Nothing outside the range below should be printed. Output exactly the lines from the line with "548x450 pixels." to the line with "in the description", both included.

(Records from a collection)
□ □ □ □ □ □ □

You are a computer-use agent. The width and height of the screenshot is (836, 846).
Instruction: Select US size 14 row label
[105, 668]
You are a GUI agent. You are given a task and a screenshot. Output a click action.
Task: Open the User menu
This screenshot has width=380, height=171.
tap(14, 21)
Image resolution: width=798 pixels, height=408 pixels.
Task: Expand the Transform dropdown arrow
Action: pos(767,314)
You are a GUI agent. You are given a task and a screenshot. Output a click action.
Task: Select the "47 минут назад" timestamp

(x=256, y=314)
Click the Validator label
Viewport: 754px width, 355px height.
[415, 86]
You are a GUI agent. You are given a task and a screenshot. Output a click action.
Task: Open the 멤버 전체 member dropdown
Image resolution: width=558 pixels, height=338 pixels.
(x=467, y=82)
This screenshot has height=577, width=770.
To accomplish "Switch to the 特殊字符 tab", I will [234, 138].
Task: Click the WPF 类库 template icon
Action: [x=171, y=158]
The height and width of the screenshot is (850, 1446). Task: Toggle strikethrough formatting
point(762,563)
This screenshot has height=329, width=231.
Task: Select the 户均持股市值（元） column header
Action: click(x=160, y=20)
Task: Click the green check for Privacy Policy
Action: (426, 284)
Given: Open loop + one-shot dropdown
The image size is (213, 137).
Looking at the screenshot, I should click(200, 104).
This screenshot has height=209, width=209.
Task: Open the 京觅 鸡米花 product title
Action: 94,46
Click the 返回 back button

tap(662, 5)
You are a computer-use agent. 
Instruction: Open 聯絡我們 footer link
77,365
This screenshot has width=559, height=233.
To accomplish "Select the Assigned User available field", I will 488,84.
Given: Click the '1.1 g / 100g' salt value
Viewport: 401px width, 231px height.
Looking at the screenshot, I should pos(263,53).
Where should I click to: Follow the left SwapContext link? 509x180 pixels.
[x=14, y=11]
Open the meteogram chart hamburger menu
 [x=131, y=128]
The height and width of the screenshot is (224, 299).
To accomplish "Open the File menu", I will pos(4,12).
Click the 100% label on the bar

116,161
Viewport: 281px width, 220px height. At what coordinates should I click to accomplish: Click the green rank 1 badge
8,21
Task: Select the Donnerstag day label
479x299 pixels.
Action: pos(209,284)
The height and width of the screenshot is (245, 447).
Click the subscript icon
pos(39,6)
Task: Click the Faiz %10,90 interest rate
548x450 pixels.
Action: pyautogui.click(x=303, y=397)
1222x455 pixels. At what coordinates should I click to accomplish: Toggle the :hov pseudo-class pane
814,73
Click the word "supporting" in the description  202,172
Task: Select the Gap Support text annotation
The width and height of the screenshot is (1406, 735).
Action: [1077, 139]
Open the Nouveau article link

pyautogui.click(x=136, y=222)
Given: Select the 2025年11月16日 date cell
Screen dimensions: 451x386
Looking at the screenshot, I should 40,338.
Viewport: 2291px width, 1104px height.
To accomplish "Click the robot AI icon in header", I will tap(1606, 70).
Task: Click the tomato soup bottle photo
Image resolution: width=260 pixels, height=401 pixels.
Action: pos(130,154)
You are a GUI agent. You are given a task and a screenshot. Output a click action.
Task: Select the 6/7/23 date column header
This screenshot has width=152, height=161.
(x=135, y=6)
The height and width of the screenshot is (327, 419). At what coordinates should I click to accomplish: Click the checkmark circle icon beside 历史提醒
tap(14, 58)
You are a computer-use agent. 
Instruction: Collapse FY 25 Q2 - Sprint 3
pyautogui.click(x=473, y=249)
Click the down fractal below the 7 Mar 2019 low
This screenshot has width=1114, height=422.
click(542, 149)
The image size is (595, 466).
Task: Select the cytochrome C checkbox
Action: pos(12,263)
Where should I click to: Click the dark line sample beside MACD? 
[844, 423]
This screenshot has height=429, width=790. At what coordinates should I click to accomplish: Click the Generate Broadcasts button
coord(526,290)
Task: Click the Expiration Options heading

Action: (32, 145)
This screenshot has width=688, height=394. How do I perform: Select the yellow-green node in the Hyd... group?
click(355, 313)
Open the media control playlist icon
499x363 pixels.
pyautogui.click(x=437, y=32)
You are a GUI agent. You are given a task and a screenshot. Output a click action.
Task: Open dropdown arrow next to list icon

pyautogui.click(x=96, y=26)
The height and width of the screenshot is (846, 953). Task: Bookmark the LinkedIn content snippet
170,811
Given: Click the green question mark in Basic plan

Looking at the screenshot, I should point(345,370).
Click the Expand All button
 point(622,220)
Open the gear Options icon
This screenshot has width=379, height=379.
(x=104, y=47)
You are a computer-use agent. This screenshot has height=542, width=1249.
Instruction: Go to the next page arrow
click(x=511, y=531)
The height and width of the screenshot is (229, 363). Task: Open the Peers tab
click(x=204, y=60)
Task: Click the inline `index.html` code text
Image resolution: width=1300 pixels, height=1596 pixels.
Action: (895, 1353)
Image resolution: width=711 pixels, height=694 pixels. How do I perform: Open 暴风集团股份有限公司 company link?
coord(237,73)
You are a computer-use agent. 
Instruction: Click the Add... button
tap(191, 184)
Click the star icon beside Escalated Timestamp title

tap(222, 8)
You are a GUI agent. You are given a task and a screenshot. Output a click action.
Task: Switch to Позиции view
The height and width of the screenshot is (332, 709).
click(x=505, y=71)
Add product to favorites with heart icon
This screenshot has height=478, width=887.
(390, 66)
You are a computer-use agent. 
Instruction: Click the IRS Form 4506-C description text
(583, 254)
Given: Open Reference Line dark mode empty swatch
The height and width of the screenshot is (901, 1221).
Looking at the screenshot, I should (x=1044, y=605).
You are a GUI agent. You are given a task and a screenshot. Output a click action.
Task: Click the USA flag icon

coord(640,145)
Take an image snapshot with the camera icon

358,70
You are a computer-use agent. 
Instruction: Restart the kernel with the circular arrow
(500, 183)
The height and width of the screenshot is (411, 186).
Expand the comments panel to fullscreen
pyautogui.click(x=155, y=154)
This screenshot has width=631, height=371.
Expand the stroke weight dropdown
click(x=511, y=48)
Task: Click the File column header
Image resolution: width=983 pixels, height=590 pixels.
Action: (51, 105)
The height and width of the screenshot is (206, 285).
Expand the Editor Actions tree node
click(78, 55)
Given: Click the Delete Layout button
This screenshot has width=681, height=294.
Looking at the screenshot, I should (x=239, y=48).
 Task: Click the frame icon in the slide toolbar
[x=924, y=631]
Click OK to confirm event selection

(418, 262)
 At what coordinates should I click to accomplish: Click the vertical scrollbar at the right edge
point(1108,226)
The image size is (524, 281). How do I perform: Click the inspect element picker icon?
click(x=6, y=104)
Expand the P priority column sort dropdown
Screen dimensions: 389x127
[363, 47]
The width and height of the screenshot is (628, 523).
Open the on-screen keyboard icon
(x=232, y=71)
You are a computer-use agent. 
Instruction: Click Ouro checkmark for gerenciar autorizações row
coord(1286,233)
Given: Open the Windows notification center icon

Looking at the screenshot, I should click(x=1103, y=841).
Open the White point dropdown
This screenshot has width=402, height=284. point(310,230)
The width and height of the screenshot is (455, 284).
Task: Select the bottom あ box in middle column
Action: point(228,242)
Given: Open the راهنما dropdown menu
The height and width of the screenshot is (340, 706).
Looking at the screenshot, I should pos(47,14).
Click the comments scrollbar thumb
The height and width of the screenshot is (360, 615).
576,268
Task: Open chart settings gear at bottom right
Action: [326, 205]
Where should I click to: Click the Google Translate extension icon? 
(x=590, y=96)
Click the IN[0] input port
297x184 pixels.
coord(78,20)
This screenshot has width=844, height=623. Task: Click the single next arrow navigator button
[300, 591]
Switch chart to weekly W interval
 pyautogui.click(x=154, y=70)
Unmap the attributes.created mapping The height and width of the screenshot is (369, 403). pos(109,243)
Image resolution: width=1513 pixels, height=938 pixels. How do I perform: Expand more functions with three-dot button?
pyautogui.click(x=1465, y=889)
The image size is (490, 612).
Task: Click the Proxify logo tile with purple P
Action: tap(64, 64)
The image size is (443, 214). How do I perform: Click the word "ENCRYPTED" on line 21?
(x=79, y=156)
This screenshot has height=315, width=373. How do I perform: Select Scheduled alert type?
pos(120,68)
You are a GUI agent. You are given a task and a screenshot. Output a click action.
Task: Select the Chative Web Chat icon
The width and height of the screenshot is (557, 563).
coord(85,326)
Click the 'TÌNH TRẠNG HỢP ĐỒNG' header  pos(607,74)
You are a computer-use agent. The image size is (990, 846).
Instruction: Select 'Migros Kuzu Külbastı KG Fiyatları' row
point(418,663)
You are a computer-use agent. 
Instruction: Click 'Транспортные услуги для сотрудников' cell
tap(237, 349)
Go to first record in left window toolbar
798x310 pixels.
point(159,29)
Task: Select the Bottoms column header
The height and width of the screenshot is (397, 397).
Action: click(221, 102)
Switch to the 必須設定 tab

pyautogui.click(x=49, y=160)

□ □ □ □ □ □ □

ANSWER TO THIS TASK »
548x450 pixels.
Action: pyautogui.click(x=303, y=397)
1222x455 pixels. At what coordinates should I click to accomplish: Toggle the :hov pseudo-class pane
814,73
Click the word "supporting" in the description  202,172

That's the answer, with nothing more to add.